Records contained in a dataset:
--- --- ---

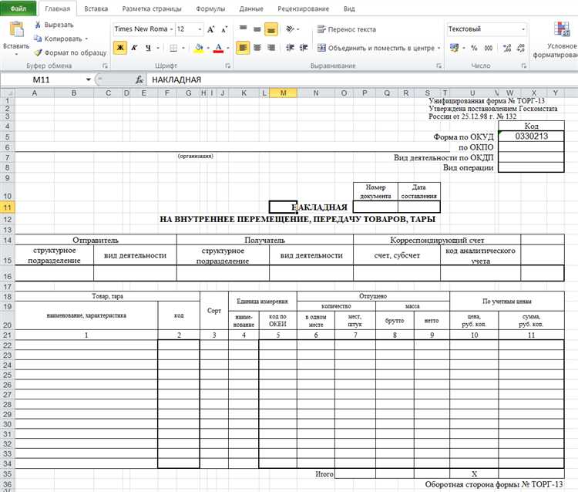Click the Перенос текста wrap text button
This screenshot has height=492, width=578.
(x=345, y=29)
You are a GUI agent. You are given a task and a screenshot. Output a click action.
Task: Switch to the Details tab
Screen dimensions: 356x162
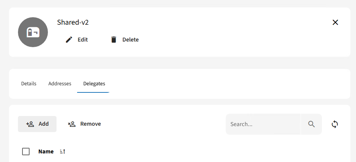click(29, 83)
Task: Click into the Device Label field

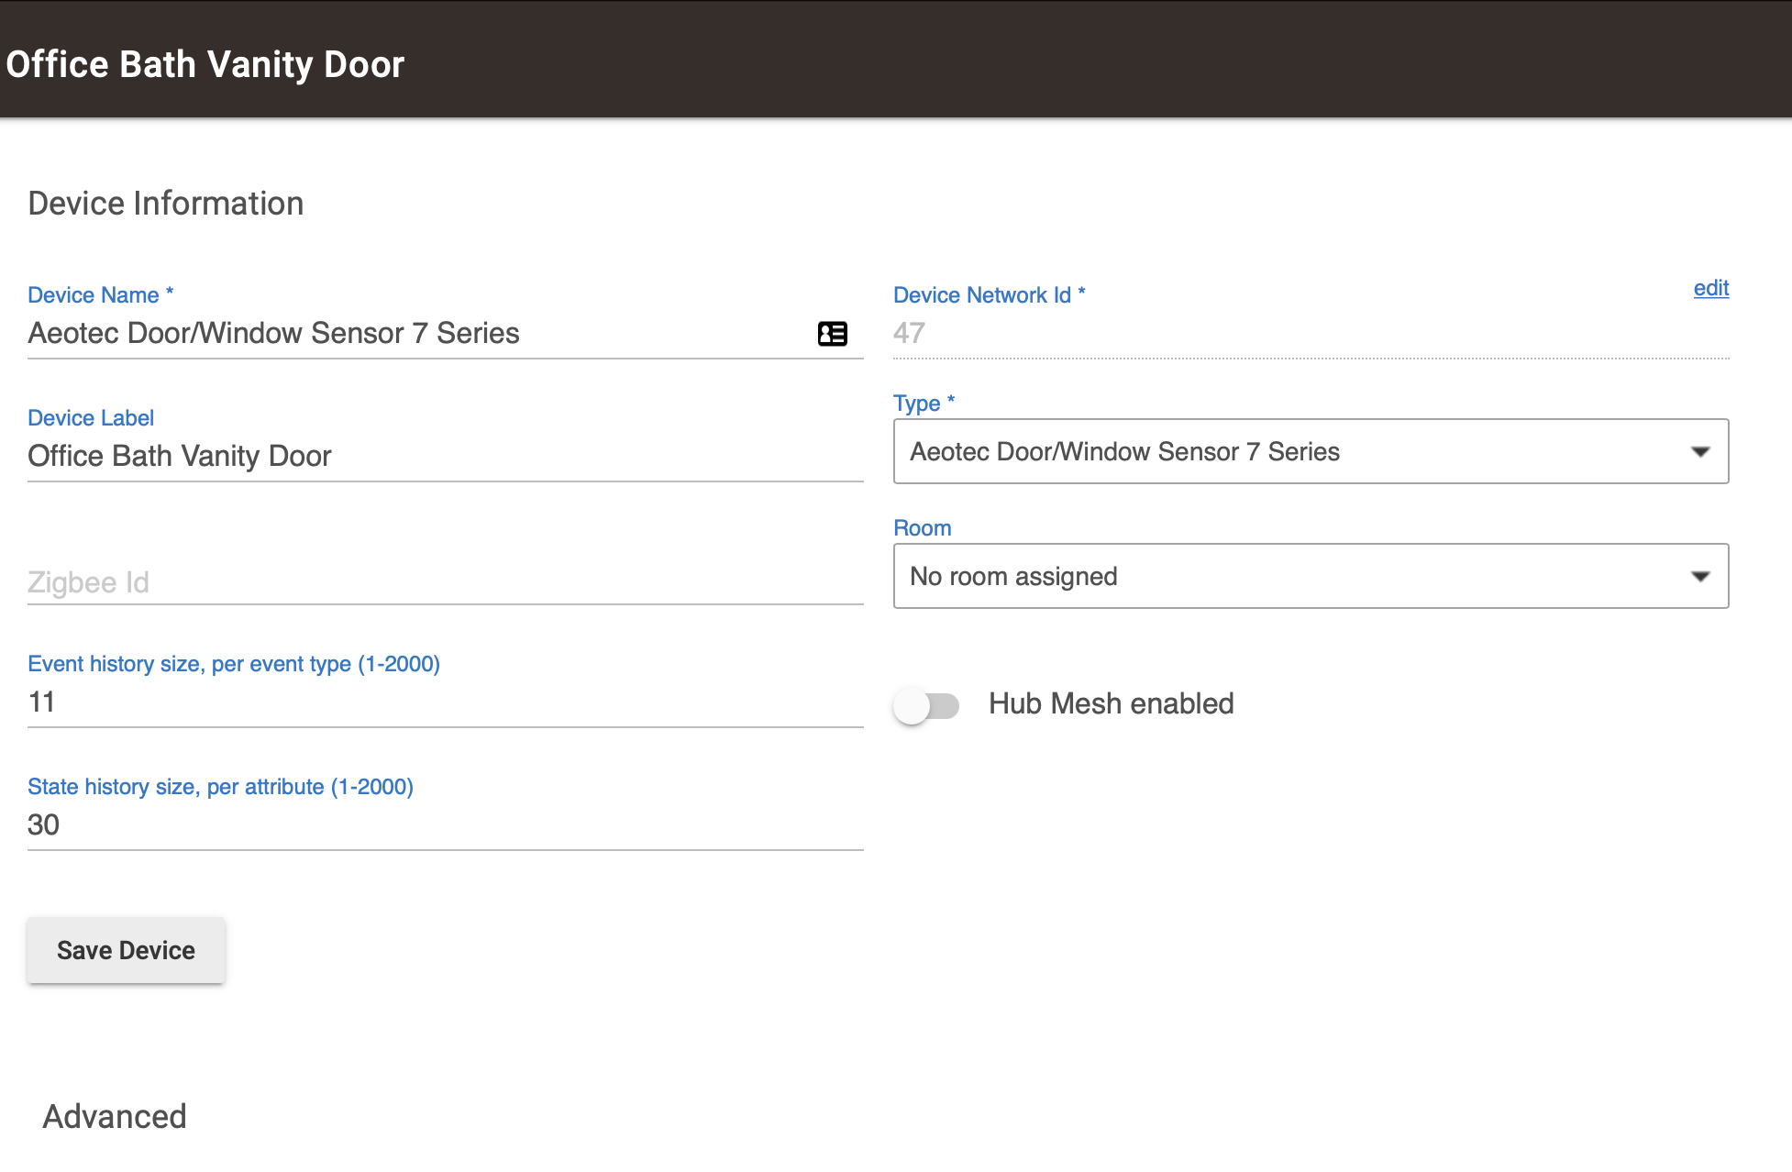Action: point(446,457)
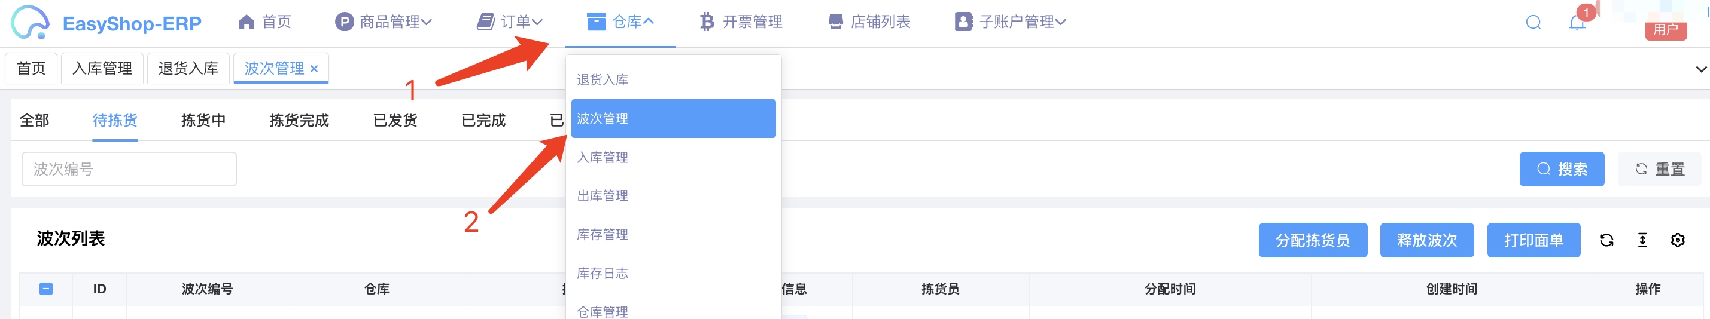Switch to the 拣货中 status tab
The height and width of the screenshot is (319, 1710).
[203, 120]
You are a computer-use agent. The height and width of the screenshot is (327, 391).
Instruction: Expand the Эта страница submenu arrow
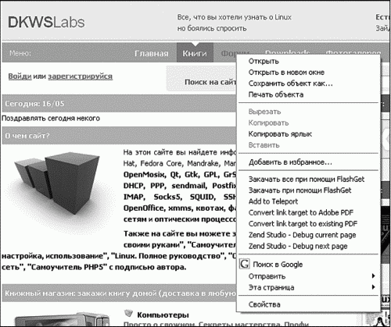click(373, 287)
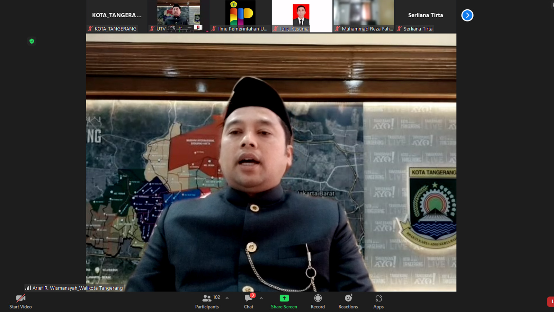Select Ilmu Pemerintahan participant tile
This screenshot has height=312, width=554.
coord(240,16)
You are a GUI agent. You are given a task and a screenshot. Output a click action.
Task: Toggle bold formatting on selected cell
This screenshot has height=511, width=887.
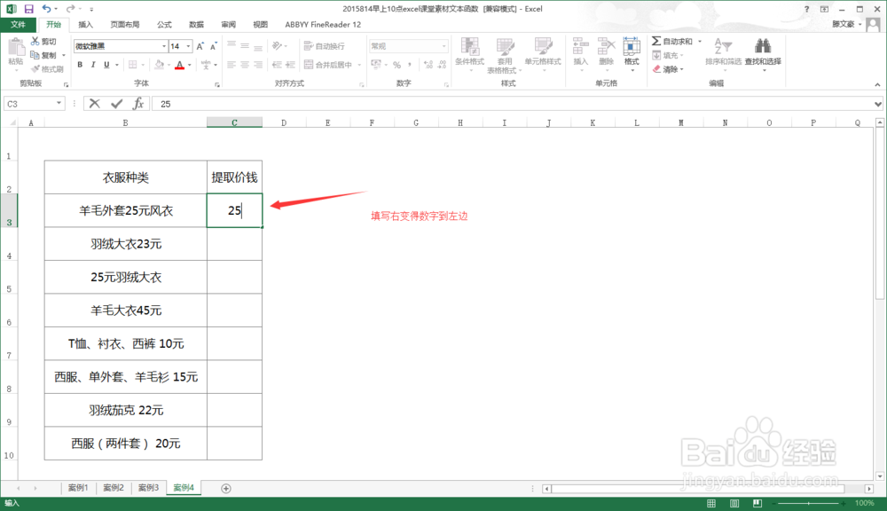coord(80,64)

--- --- ---

Prompt
In the records above, find the line with "You are a computer-use" and the line with "Task: Toggle bold formatting on selected cell", then restate word for word only those two lines and all lines between, omitting pictures.

Written reply
You are a computer-use agent. The height and width of the screenshot is (327, 391).
Instruction: Expand the Эта страница submenu arrow
click(373, 287)
Select Ilmu Pemerintahan participant tile
This screenshot has height=312, width=554.
coord(240,16)
You are a GUI agent. You are given a task and a screenshot. Output a click action.
Task: Toggle bold formatting on selected cell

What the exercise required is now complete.